What continues to surprise me about children’s literature is the brilliant strides authors and publishers are taking to make traditionally gendered narratives accessible and enjoyable for everyone. War stories didn’t feature in my childhood favourites, between Milly Molly Mandy and Josie Smith, I think the closest I got to female accounts of war were tales of nit-riddled evacuees. But in light of the centenary and remembrance, I was intrigued to see how far both fictional and non-fictional narratives around women and minorities in the war had come.

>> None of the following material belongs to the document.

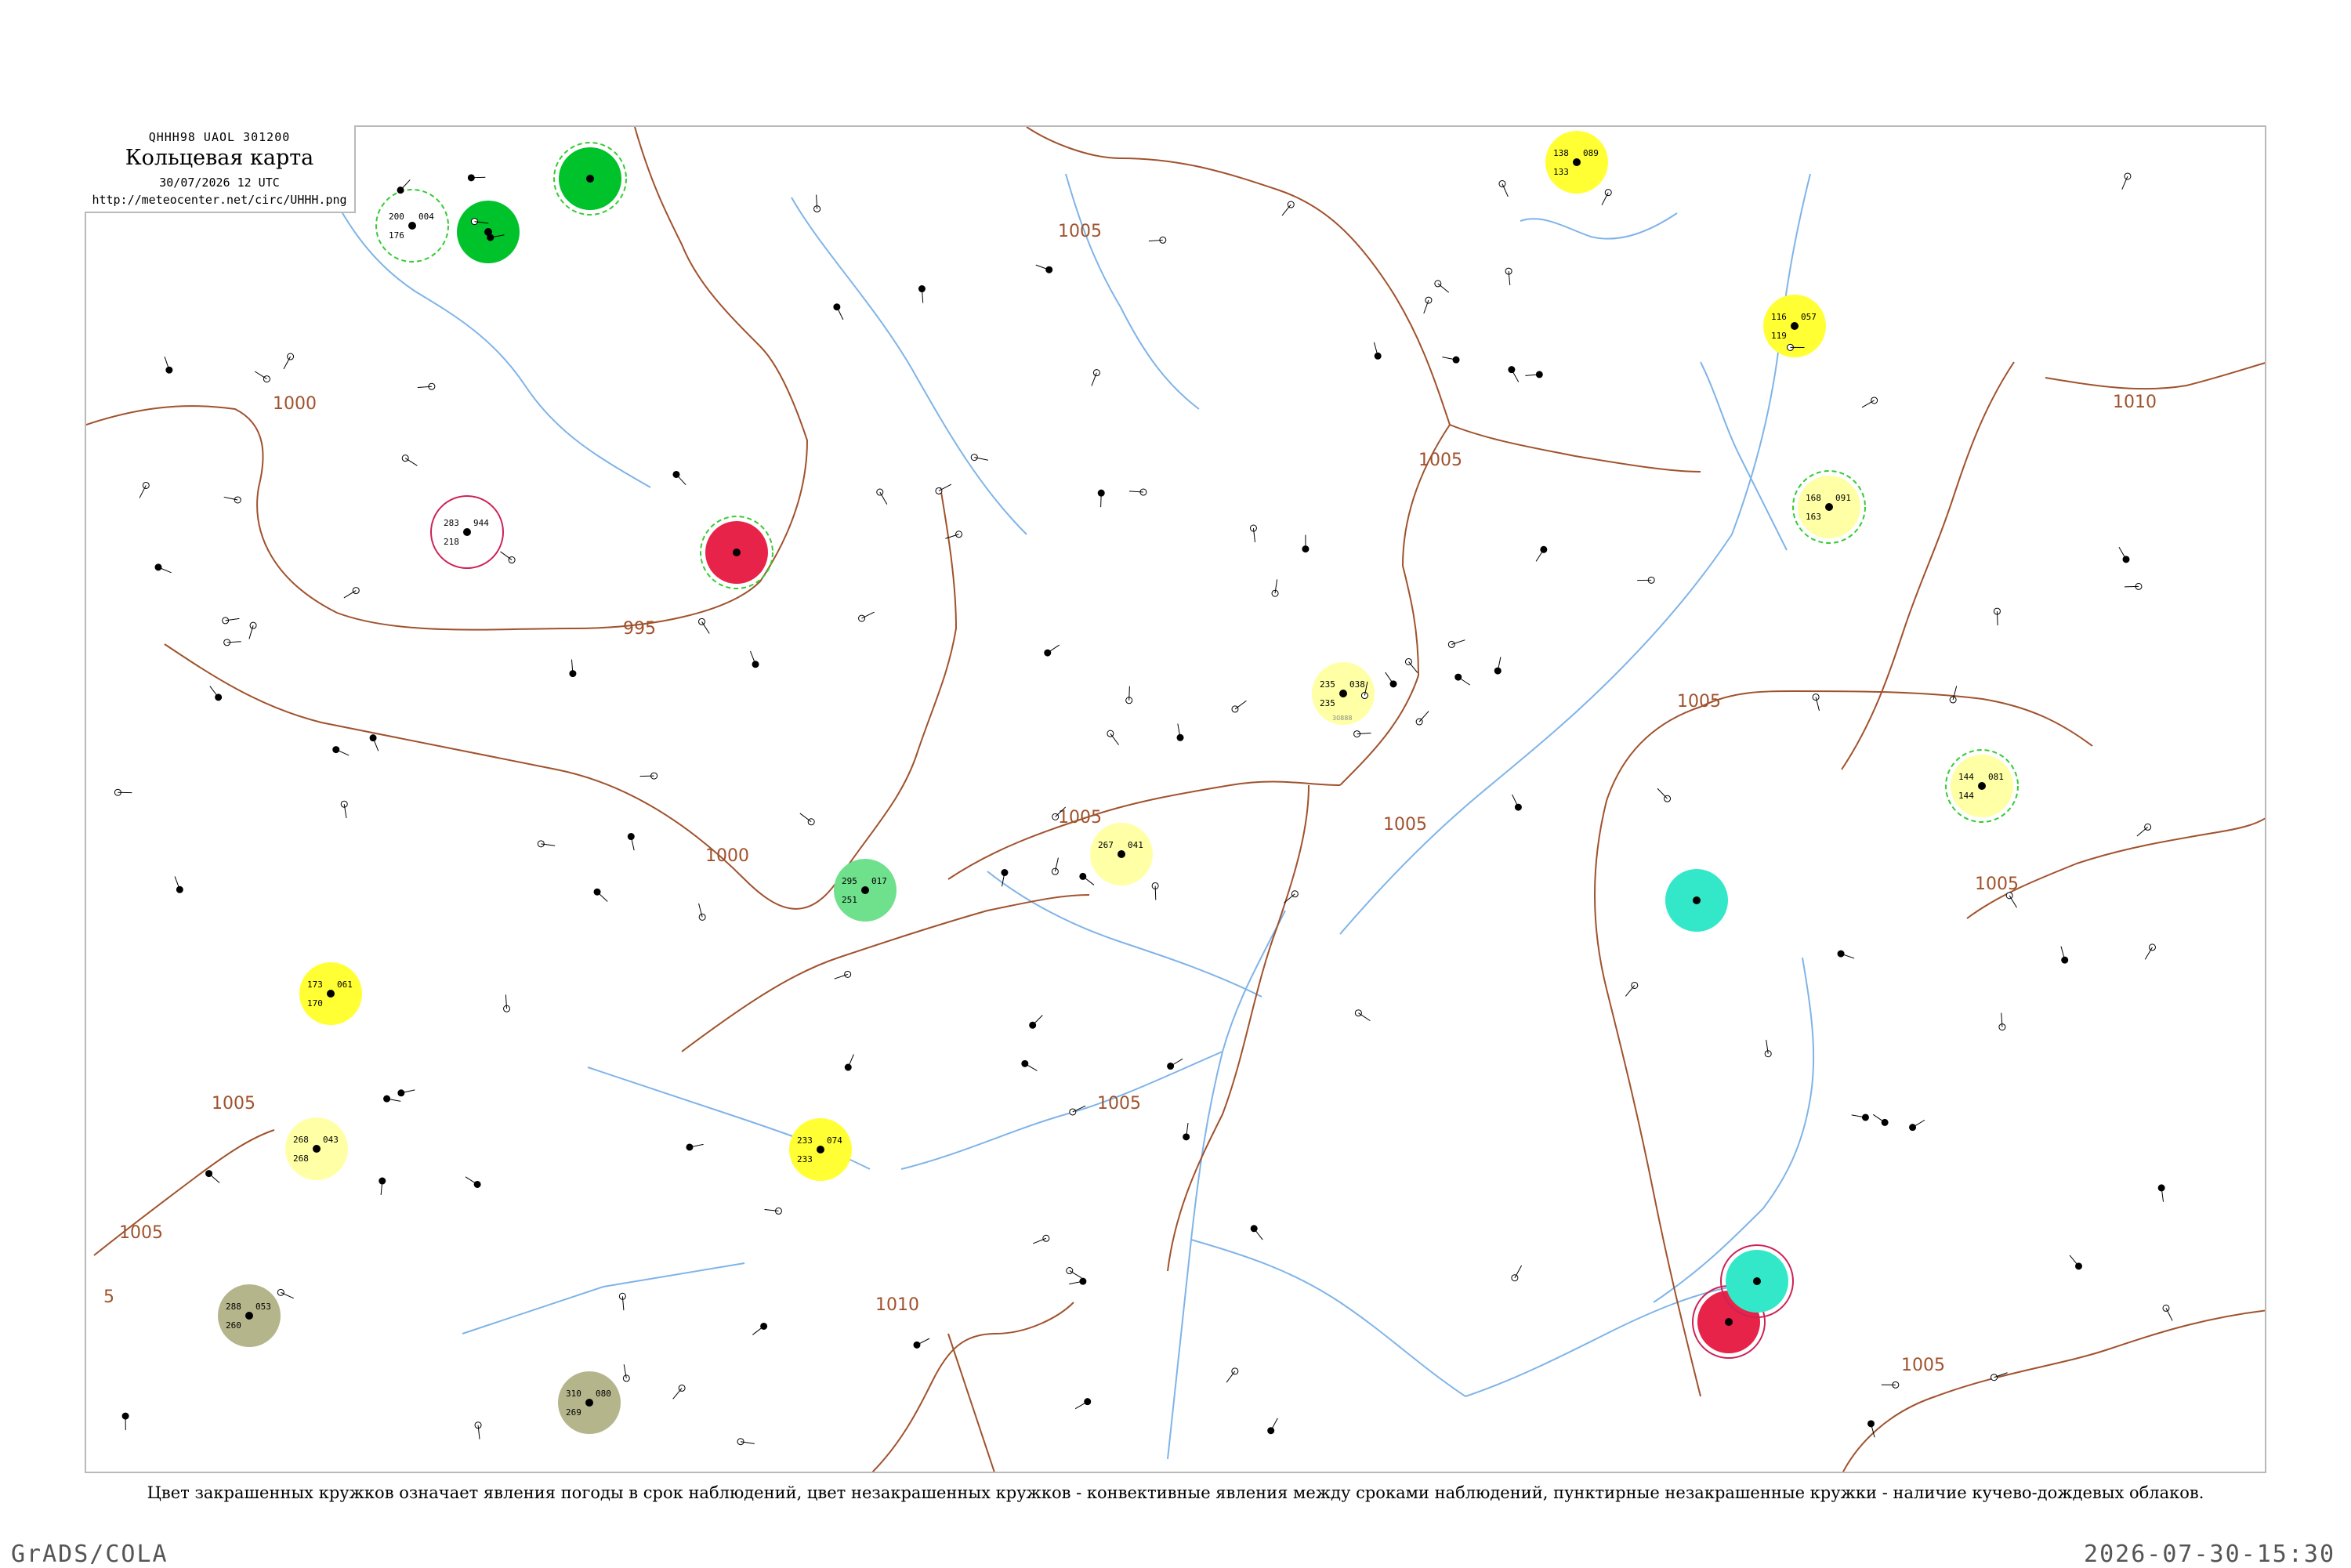 The width and height of the screenshot is (2351, 1568). Describe the element at coordinates (396, 236) in the screenshot. I see `station-dewpoint: 176` at that location.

In the UK, there’s a memorial to the horses and animals lost in WW1. It’s glorious: bronze and statuesque. And that’s just the one in Hyde Park. The memorial for soldiers from the colonies (note: colonies as a collective not as distinguished nations) is represented by unadorned stone pillars. And the memorial for the women lost on the front line as they served as nurses and ambulance drivers? Well, we’re still waiting. Although I was filled with immense pride on Sunday as I watched a diverse mix of representatives place a wreath at the Cenotaph, the real-life accounts and narratives televised and reported were still decidedly white. And male.
So War Girls - a collection of short stories from some of our nation's favourite children’s authors - came as a bit of remedy, to better understand the experiences of women in the war. To learn about their unwavering bravery as they followed their male counterparts to the frontline. To learn about what it meant to be a woman left behind. To learn about women who weren’t part of the allied forces. Sharing these narratives alongside more expected accounts is important, not only for historical prosperity, but to honour those whose who have been marginalised. War isn’t a boys game anymore, and books like War Girls set out to change those stereotypes with compelling writing and brilliant female characters, that makes it a topic all can children engage with.
War Girls. Collected stories from by Adèle Geras, Melvin Burgess, Berlie Doherty, Mary Hooper, Anne Fine, Matt Whyman, Theresa Breslin, Sally Nicholls and Rowena House.